I'm a bit skeptical on that
antifa
Had the protest been set up to be nonviolent, where participants of both the
rally and the counterprotest had to sign agreements not to use violence, alcohol or drugs
or to invoke arrests, maybe nobody would have gotten killed or threatened at all.
maybe the whole threat could be avoided by using nonviolent strategies
that other protestors have used at protests to ensure civil liberties and protections.
I guess that's one advantage of working openly instead of anonymously.
the most effective activists and organizers I have worked with
met and worked arrangements out with the police in advance,
so there are no unexpected acts of violence or abuse that escalate out of control.
And these are serious activists who have organized rallies that
publicized actual progress, including a Marxist couple who organized
a peaceful rally against the Klan in Tomball and succeeded in winning
a lawsuit against the City because they followed laws and worked with authorities not against them.
They actually got the City to agree to change their policies that violated
14th Amendment and public accommodations laws when they rented
a public facility to the Klan that the suing couple proved had policies
discriminating by race against members of the public who could attend.

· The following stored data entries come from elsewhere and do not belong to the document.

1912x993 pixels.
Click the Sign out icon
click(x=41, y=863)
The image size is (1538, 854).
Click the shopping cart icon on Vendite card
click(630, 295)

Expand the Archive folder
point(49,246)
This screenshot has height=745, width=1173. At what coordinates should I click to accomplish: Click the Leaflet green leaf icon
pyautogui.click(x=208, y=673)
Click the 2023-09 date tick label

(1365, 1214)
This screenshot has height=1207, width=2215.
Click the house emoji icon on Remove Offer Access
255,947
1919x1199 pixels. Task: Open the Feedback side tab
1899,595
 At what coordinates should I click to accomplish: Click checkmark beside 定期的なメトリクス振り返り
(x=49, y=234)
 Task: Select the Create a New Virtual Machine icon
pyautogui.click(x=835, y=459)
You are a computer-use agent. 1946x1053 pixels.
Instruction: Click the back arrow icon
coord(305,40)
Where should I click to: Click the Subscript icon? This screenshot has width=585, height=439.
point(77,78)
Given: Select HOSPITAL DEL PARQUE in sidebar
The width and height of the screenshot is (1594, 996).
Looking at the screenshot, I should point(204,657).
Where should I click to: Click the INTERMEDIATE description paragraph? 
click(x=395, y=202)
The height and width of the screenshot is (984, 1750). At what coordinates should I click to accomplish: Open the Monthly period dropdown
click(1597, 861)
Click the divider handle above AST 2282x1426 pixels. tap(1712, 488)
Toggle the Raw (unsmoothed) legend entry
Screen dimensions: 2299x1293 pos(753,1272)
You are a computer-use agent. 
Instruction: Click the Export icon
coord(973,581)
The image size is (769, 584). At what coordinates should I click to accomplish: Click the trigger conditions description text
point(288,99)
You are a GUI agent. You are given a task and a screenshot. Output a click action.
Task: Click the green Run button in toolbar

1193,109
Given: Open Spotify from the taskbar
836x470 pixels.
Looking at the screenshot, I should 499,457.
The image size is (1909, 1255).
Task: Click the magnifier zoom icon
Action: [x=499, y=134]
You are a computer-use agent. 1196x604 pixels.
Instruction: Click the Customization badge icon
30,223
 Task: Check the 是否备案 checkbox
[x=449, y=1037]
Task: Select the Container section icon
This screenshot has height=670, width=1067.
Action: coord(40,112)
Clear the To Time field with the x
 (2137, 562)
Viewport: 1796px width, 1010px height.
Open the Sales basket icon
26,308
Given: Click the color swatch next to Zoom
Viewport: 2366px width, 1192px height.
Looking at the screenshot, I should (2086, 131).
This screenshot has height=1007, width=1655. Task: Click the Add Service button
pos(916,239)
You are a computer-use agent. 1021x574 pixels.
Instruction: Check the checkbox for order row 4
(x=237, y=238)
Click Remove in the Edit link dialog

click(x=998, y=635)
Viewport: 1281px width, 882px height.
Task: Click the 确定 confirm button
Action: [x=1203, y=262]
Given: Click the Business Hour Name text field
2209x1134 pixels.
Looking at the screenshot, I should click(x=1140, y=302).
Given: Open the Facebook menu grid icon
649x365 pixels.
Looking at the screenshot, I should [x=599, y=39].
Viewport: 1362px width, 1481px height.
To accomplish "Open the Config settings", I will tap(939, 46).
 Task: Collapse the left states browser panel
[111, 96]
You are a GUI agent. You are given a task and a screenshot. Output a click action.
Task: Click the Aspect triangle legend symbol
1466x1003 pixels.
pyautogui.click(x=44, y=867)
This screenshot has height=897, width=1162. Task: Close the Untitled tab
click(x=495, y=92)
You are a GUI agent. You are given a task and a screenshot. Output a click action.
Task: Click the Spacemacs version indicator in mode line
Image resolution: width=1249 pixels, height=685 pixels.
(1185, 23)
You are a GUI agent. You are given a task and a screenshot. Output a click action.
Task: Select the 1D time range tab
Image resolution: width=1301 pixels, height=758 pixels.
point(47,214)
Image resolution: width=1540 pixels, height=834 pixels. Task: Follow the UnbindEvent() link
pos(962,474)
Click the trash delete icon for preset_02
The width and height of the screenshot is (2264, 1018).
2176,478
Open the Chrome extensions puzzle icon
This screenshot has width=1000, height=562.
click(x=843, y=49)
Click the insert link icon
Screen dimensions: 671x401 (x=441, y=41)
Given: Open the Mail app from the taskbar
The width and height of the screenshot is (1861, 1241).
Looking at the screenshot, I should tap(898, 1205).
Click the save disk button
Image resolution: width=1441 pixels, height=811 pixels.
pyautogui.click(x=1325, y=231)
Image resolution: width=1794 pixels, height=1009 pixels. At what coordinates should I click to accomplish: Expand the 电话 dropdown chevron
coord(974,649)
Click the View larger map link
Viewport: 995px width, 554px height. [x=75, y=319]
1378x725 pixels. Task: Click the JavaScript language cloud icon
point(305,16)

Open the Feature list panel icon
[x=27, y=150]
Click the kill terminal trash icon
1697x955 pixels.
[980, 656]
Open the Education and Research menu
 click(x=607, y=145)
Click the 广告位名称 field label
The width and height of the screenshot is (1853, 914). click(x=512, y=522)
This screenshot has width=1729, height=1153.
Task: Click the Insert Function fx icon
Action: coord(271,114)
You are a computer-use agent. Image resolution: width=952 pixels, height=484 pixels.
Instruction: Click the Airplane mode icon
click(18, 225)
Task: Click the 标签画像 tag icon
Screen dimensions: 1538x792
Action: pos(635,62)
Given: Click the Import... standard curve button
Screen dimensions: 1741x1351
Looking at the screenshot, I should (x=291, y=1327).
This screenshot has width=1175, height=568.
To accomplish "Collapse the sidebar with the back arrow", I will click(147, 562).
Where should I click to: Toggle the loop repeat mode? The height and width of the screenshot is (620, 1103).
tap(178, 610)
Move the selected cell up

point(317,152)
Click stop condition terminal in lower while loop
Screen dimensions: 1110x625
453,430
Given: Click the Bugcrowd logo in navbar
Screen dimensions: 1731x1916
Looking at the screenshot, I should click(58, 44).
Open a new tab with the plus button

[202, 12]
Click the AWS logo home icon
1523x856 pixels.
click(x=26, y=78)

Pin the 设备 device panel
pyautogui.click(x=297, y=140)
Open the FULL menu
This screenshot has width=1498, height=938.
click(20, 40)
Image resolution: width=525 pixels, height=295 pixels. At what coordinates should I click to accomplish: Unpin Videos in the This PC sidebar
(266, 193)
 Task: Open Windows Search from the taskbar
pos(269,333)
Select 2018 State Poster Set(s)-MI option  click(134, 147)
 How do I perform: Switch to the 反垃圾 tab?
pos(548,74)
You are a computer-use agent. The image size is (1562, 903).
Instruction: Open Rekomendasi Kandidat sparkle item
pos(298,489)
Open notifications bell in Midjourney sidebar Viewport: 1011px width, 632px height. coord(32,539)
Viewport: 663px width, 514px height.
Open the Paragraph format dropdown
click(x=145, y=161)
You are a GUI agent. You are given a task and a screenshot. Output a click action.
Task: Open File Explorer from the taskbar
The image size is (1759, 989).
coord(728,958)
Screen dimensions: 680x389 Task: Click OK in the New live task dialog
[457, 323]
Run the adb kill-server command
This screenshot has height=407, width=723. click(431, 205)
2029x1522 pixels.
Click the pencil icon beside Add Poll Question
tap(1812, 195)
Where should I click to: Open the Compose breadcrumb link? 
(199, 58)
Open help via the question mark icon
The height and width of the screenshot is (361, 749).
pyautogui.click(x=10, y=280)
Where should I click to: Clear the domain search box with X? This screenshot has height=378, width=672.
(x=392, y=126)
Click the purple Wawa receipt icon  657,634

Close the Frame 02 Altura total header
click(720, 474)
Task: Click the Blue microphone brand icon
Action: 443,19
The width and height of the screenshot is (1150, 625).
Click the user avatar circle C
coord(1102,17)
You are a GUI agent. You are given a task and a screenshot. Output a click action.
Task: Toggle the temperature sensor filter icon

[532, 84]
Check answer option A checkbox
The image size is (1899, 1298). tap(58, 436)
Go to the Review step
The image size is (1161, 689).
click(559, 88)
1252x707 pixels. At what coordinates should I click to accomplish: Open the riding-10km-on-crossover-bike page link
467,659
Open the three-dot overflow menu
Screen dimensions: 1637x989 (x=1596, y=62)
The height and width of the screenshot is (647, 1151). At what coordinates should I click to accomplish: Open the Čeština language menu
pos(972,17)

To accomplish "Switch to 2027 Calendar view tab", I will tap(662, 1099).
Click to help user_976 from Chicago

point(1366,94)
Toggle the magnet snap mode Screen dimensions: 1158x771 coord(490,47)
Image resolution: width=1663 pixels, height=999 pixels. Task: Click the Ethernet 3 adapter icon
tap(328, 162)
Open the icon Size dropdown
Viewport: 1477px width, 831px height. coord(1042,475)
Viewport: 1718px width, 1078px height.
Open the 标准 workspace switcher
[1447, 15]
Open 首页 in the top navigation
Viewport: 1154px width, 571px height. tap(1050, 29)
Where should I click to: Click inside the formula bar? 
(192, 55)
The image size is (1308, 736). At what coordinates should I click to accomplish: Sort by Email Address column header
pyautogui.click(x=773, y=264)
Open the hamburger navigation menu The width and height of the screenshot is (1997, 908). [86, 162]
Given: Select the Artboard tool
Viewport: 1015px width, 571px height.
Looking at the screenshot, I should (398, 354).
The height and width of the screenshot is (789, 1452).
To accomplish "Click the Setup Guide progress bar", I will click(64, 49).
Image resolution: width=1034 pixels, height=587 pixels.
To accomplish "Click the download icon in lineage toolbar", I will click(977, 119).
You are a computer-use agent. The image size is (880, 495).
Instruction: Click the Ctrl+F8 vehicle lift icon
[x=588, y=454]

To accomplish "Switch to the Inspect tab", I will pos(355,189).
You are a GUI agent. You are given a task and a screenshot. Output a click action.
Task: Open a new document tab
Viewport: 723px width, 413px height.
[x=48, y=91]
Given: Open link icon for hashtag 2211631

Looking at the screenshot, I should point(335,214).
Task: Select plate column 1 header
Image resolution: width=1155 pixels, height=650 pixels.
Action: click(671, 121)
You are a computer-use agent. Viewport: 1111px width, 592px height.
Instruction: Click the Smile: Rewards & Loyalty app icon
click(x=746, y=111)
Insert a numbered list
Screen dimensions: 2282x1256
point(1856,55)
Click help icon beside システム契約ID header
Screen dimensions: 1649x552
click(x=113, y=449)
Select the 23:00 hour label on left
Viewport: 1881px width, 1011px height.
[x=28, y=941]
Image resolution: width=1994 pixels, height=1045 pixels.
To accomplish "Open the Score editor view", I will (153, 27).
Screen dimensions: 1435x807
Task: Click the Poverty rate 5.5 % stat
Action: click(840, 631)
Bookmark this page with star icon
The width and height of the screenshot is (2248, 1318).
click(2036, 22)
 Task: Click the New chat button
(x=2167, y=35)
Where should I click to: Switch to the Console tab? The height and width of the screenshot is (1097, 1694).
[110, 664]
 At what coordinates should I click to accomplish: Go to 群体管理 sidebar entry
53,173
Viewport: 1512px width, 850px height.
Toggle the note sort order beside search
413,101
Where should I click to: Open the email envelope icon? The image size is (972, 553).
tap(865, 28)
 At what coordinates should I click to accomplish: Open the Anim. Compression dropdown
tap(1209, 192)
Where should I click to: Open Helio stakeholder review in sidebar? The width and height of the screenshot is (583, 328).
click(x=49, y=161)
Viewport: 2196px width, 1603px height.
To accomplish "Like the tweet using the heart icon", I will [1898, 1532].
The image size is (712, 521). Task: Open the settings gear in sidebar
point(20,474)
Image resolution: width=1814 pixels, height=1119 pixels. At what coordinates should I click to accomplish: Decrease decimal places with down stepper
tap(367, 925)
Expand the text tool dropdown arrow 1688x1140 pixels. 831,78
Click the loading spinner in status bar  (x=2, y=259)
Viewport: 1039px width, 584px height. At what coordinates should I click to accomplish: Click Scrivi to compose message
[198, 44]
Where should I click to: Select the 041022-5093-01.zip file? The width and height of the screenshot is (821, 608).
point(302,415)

That's what I consider a successful action and public rally that drew
attention to the antiKlan cause. So I respect that approach more
than anonymous attacks that just make the opponents look as
bad or worse than the people being protested. Instead of putting
down this distraction, it seems to make it worse and make Antifa look like the bad guy
so it makes your opponents look like the good guys in comparison. thus defeating the purpose.